5.2.2. Verwerende partij acht de veelvuldige ongewettigde afwezigheden genoegzaam aangetoond door de verklaringen van de personeelsleden in de verklaring van 30 januari 2017 en door de verklaringen van twee leden van het onderhoudspersoneel in een verklaring van 8 februari 2017.

Naar het oordeel van verwerende partij zijn de ongewettigde afwezigheden wel een tuchtfeit omdat van een leidinggevende, uit de aard en de inhoud van de functie, mag verwacht worden dat hij/zij steeds aanwezig is in het belang van de dienst maar ook in het belang van de kinderen, de ouders en bij uitbreiding van het schoolbestuur.

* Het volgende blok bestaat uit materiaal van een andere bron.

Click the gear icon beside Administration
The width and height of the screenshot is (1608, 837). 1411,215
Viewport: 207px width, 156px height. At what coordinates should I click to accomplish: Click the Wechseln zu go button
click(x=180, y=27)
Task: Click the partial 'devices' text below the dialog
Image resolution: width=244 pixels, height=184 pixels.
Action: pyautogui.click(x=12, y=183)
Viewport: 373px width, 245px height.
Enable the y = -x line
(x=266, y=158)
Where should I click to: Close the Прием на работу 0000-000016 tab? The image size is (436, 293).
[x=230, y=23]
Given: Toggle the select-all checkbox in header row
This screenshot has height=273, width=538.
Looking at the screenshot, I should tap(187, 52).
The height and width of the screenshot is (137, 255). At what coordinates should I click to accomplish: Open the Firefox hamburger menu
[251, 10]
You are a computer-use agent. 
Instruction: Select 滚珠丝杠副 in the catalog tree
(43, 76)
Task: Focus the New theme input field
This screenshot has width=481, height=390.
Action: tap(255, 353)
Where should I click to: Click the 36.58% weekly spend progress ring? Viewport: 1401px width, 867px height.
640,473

5.2.3. De Kamer van Beroep stelt vast dat de voormelde tenlastelegging steunt op verklaringen, waarvan sommige anoniem zijn afgelegd, en op verklaringen in uiterst vage bewoordingen van personeelsleden (“de directie komt vaak te laat en is vaak afwezig”; “de directeur is meestal te laat op school”; “de directie is vaak afwezig al dan niet wegens ziekte”,

….) maar zonder opgave van data of tijdstip. Uit het voorliggend dossier kan dus niet worden opgemaakt wanneer verzoekende partij ongewettigd afwezig was en dat de beweerde ongewettigde afwezigheden door een vertegenwoordiger van het schoolbestuur zijn vastgesteld.

Een tenlastelegging die niet in tijd en ruimte kan worden gesitueerd, kan naar het oordeel van de Kamer van Beroep niet als een tuchtfeit worden weerhouden.

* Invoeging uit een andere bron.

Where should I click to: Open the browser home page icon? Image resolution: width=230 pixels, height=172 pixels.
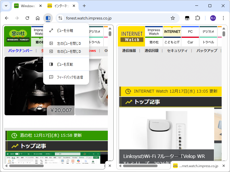(37, 18)
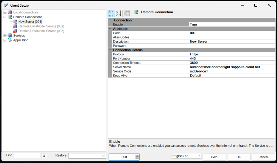Click the Remote Connections database icon
The image size is (277, 163).
point(10,17)
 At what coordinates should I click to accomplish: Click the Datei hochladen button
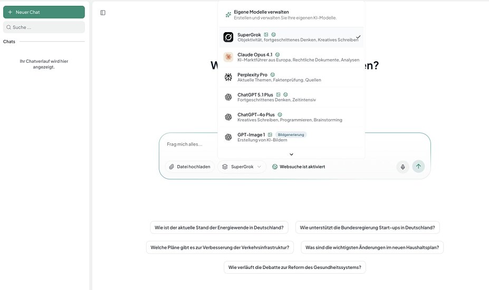pos(190,167)
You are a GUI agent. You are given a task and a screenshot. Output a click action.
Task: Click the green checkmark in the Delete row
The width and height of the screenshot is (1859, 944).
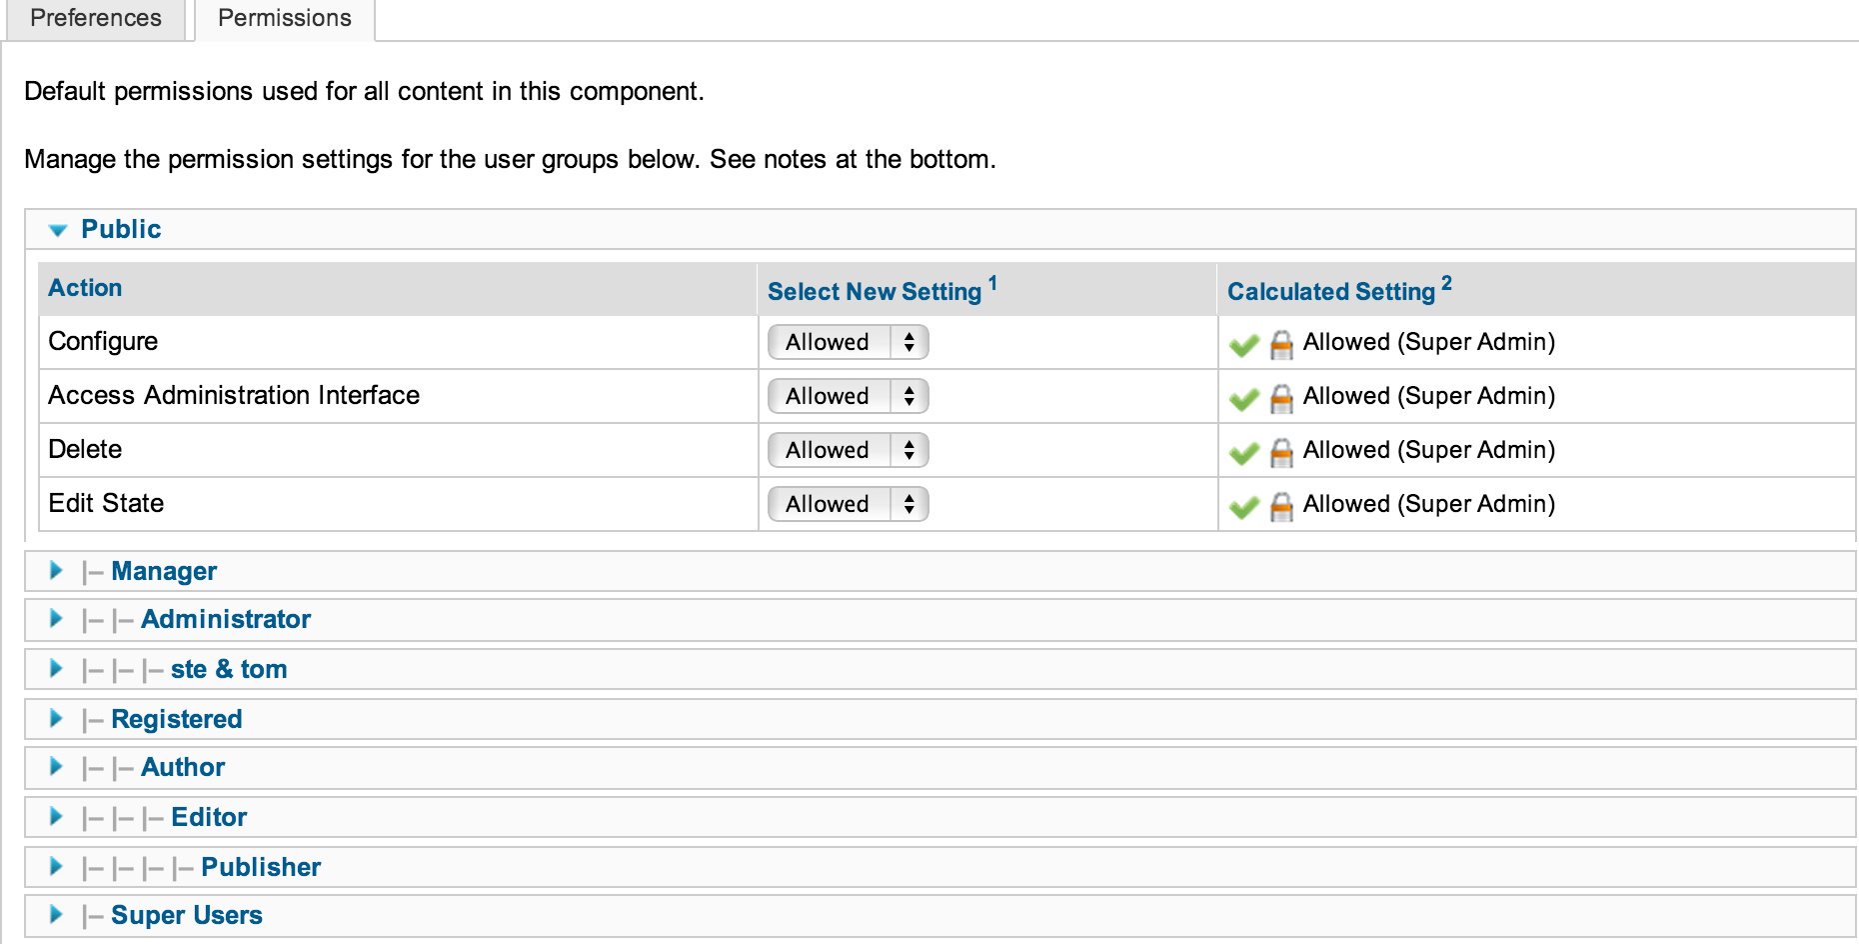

5.3.1. Verzoekende partij betwist ook de tweede tenlastelegging, m.n. de wegneming van goederen. Deze tenlastelegging is volgens verzoekende partij niet correct weergegeven en houdt verband met de nieuwe affectatie van verzoekende partij naar (...) en het feit dat er in deze school geen of onvoldoende meubilair aanwezig was in het secretariaat en in het directiebureau. Daarom werd meubilair van (...) verhuisd naar (...). Op 20 augustus 2015 werd een lijst opgemaakt van de meubelstukken/voorwerpen die “privébezit zijn van verzoekende partij” en “geen eigendom (zijn) van de school” en die verhuisd werden van (...) naar (...).

Deze lijst werd door verzoekende partij ondertekend samen met drie vertegenwoordigers van het schoolbestuur.

(11)

Verzoekende partij erkent dat het woord “privébezit” in deze context weinig accuraat is en zij enkel de bedoeling heeft gehad voorwerpen te verhuizen die – naar haar overtuiging – haar als directie toekwamen. Zij ontkent dat de vermelde goederen effectief haar eigendom zijn/waren op het moment van de feiten.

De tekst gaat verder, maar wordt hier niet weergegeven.